_RECORDS PROVIDED_.
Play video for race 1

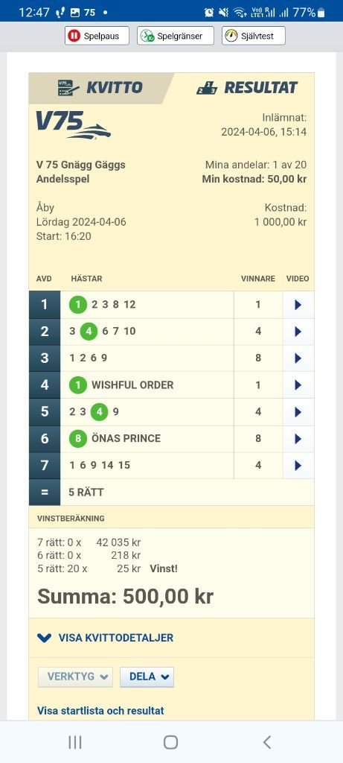298,305
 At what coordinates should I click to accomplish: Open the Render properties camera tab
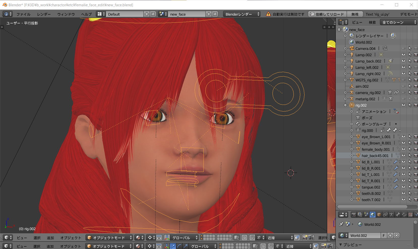tap(354, 215)
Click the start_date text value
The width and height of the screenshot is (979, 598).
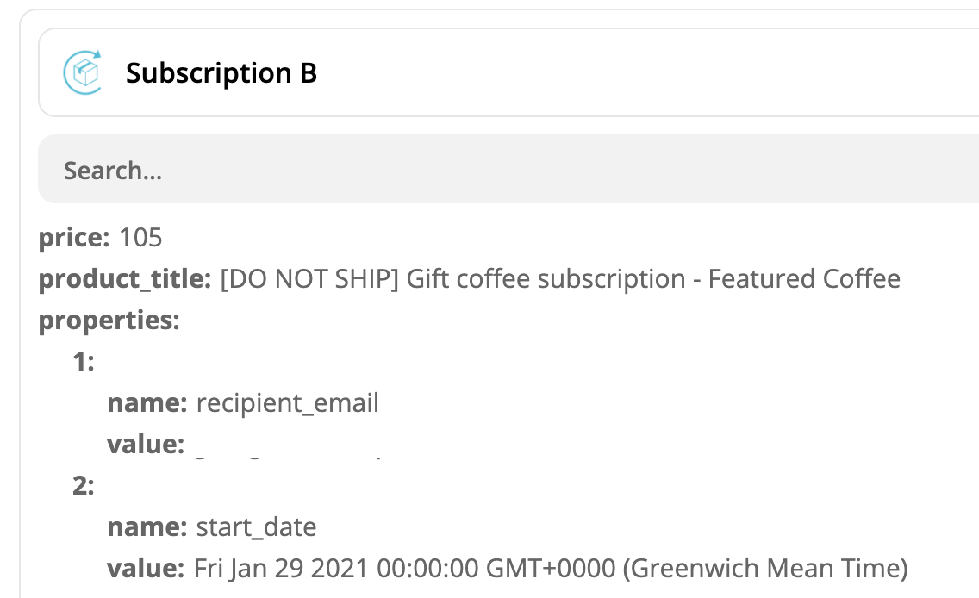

_GIVEN INSTRUCTION_.
Return each line of the rows above that contains the string "Open".

_RESPONSE_.
 At what coordinates should I click to accomplish: Open the Render properties camera tab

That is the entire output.